=== Goal ===
Extract the lines running from the start of the records through the line containing "kolišča [link] (228, 972)", both ends included, and repeat them verbatim.

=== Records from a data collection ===
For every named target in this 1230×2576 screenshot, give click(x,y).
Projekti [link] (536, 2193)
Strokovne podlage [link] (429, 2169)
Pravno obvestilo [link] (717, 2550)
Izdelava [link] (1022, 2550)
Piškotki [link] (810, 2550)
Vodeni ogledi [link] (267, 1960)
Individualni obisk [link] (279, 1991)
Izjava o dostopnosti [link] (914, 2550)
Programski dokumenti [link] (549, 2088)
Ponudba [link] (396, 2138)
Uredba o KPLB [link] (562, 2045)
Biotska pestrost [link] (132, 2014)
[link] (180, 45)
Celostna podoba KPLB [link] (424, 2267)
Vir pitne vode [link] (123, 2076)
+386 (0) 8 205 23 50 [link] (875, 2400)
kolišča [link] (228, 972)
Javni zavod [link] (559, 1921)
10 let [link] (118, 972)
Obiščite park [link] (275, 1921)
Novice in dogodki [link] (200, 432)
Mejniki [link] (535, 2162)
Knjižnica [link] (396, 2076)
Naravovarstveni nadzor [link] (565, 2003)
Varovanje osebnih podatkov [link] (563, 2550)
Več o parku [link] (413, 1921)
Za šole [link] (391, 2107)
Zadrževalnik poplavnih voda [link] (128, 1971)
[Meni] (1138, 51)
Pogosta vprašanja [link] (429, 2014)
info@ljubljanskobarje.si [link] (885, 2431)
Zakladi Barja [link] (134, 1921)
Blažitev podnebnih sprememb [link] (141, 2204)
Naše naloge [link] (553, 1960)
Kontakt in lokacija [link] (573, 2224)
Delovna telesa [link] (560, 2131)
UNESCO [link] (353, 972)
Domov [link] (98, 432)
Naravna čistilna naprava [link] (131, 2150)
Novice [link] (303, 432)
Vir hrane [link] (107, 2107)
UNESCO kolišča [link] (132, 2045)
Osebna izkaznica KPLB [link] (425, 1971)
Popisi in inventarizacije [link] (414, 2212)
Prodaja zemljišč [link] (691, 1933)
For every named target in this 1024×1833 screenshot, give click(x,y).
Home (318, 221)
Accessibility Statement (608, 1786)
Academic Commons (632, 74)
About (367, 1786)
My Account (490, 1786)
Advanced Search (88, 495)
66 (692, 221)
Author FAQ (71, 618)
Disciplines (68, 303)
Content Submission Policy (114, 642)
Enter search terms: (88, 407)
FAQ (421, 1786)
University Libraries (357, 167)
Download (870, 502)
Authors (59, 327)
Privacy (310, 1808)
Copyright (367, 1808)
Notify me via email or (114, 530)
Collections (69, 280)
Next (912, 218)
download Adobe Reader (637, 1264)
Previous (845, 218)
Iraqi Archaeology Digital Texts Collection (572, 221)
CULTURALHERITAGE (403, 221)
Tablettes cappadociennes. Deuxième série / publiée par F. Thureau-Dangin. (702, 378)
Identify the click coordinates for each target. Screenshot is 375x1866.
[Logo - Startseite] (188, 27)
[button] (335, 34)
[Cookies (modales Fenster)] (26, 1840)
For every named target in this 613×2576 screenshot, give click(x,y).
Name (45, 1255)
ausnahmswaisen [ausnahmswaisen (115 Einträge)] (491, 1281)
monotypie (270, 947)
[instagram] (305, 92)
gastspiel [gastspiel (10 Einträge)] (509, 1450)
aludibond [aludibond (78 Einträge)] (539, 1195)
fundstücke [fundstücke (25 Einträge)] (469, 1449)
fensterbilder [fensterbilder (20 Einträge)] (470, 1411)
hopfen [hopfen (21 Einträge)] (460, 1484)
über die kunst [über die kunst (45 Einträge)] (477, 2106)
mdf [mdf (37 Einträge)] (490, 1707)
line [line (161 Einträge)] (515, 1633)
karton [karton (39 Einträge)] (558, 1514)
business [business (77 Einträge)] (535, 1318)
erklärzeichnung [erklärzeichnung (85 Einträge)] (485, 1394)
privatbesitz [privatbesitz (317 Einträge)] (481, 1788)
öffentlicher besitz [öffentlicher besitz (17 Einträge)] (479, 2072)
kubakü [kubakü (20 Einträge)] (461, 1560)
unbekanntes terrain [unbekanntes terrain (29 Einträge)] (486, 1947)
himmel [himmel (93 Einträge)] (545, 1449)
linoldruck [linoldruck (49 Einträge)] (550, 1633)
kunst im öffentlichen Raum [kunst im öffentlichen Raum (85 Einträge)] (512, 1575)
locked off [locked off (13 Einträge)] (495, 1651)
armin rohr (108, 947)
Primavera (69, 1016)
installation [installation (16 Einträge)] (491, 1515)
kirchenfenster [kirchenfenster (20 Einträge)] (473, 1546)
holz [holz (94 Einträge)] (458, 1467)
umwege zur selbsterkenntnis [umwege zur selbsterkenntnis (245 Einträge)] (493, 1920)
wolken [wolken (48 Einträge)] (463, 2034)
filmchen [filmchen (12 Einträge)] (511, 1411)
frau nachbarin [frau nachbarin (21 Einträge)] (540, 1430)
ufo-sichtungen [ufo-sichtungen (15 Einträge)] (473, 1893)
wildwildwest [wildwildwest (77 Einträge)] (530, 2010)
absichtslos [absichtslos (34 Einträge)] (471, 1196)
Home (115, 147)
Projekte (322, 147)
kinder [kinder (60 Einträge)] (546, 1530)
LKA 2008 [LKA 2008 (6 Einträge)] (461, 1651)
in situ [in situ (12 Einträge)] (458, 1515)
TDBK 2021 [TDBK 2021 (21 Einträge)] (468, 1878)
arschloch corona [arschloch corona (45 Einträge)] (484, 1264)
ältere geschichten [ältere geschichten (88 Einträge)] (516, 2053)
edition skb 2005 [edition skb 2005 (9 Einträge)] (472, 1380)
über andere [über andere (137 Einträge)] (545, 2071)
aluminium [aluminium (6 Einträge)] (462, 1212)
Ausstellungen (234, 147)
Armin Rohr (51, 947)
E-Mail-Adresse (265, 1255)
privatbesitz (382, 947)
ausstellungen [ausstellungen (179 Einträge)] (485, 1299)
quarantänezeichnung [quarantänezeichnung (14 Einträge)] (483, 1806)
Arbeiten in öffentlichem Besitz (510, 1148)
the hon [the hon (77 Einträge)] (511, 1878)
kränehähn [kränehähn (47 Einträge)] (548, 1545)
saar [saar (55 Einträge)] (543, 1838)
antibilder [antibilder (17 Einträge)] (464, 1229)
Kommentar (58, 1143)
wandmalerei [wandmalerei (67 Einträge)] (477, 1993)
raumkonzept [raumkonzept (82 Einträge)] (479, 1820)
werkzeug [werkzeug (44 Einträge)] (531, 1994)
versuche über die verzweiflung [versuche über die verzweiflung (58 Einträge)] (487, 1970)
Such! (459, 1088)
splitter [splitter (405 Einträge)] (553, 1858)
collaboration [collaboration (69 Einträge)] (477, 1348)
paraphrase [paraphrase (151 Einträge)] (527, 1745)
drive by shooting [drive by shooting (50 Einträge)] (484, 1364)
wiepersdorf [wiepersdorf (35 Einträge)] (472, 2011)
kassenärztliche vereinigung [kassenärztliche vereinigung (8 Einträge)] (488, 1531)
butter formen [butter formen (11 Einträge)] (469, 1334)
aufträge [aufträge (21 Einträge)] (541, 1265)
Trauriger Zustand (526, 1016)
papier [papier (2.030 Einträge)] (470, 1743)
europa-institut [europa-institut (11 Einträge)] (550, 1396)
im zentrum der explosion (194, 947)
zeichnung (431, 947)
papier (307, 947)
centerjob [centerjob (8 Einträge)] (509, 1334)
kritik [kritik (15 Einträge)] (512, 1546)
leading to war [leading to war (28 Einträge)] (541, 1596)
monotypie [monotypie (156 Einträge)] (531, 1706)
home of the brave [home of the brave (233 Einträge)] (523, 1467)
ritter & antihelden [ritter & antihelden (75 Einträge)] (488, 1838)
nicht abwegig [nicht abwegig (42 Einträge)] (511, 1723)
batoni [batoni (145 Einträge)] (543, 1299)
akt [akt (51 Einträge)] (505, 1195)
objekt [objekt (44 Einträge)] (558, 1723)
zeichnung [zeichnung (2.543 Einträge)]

=== Response below ===
For every named target in this 1230×2576 screenshot, give click(x,y).
Projekti [link] (536, 2193)
Strokovne podlage [link] (429, 2169)
Pravno obvestilo [link] (717, 2550)
Izdelava [link] (1022, 2550)
Piškotki [link] (810, 2550)
Vodeni ogledi [link] (267, 1960)
Individualni obisk [link] (279, 1991)
Izjava o dostopnosti [link] (914, 2550)
Programski dokumenti [link] (549, 2088)
Ponudba [link] (396, 2138)
Uredba o KPLB [link] (562, 2045)
Biotska pestrost [link] (132, 2014)
[link] (180, 45)
Celostna podoba KPLB [link] (424, 2267)
Vir pitne vode [link] (123, 2076)
+386 (0) 8 205 23 50 [link] (875, 2400)
kolišča [link] (228, 972)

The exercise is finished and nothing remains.